# Extracted information

---+---

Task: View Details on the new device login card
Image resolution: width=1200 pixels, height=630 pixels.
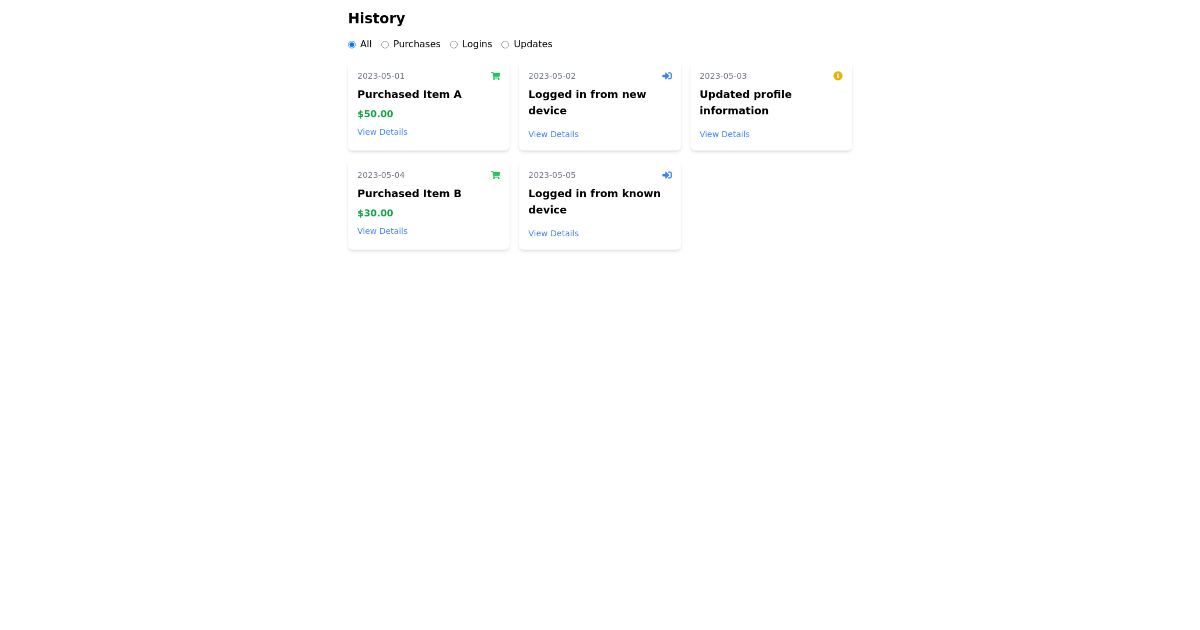Action: pyautogui.click(x=553, y=134)
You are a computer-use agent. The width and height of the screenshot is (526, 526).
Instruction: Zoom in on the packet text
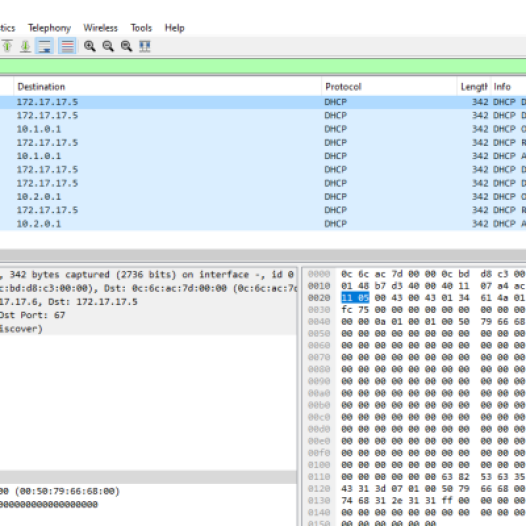[x=90, y=46]
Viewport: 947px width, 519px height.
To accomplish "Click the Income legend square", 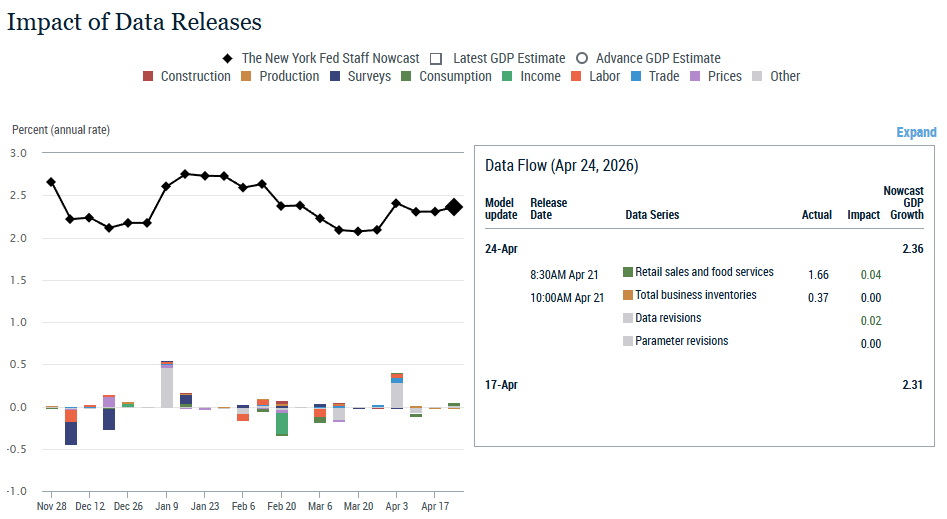I will pos(508,77).
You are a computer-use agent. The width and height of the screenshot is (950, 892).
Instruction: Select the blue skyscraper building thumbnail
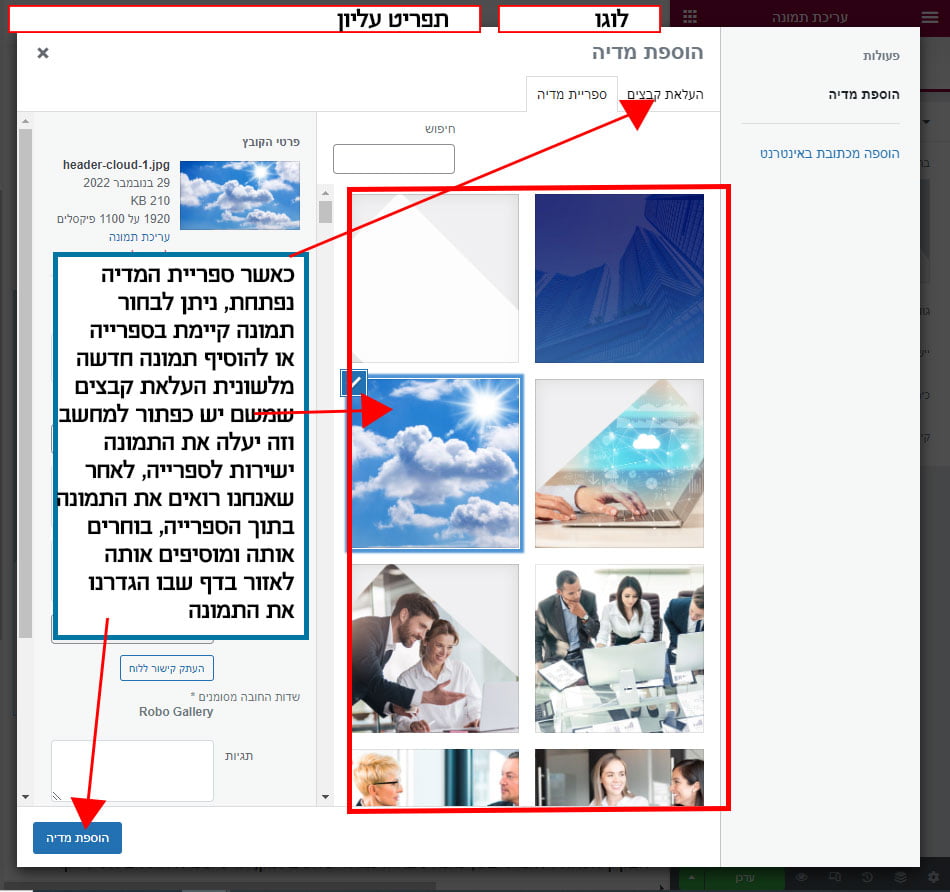point(619,278)
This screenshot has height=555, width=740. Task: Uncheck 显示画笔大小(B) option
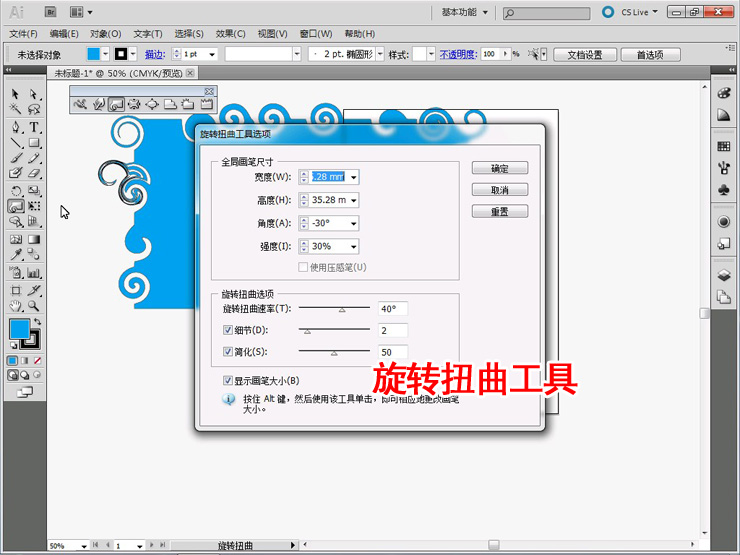pyautogui.click(x=228, y=381)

---+---

# Exercise directions
Please copy exactly, and only, the lines from the one that contains "Instruction: Select the" through the last line of the data above, omitting all pictures.

# Reply
Instruction: Select the blue skyscraper building thumbnail
point(619,278)
This screenshot has height=555, width=740. Task: Uncheck 显示画笔大小(B) option
pyautogui.click(x=228, y=381)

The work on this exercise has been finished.